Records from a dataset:
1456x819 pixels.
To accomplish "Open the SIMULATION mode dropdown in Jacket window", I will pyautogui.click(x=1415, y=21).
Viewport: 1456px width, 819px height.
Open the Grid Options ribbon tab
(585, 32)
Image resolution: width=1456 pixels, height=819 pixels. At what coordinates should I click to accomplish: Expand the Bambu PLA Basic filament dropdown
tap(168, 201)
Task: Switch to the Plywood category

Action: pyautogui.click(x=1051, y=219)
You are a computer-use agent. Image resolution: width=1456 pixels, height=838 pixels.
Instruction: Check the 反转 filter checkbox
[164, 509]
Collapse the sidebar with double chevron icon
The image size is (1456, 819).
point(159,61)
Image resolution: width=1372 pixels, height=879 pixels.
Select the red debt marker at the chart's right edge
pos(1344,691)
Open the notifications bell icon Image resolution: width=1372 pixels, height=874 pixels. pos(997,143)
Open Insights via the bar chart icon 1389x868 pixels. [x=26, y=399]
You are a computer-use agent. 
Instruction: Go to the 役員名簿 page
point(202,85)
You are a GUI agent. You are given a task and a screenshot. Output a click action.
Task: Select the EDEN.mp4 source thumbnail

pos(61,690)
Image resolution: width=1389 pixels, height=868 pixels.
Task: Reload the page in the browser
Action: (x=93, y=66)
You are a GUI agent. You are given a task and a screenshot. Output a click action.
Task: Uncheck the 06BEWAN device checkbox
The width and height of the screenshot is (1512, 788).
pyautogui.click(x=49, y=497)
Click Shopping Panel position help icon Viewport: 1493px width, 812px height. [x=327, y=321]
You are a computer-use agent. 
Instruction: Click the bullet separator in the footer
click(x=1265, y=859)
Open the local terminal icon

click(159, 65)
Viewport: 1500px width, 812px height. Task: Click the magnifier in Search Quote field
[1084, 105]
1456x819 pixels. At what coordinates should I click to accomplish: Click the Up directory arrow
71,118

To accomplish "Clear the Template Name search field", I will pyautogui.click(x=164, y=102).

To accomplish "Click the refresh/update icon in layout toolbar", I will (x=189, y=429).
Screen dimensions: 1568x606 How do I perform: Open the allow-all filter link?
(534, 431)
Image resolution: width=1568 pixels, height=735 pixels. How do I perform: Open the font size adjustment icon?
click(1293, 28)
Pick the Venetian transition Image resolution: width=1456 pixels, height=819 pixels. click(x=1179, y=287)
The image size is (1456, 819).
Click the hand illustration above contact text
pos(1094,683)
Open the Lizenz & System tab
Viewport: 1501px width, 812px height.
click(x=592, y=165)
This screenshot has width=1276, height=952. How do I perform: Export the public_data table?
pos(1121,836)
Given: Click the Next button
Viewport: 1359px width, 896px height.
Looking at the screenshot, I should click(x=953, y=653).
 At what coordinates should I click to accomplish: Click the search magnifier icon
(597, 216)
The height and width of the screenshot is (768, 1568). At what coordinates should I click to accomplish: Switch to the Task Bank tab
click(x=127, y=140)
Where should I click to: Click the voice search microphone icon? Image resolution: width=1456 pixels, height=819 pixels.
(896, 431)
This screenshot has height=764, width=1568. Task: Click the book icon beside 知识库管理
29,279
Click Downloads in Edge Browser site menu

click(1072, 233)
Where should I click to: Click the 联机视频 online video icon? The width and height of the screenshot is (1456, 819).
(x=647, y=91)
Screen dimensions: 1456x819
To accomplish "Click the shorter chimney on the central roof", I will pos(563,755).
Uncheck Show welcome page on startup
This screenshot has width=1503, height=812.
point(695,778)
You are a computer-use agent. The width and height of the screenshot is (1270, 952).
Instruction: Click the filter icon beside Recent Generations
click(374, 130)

* **Assigned task**: For the string "computer", search the preceding data and copy every line that includes it.

* **Response**:
You are a computer-use agent. Image resolution: width=1456 pixels, height=838 pixels.
You are a computer-use agent. 
You are a computer-use agent. 
You are a computer-use agent. The width and height of the screenshot is (1270, 952).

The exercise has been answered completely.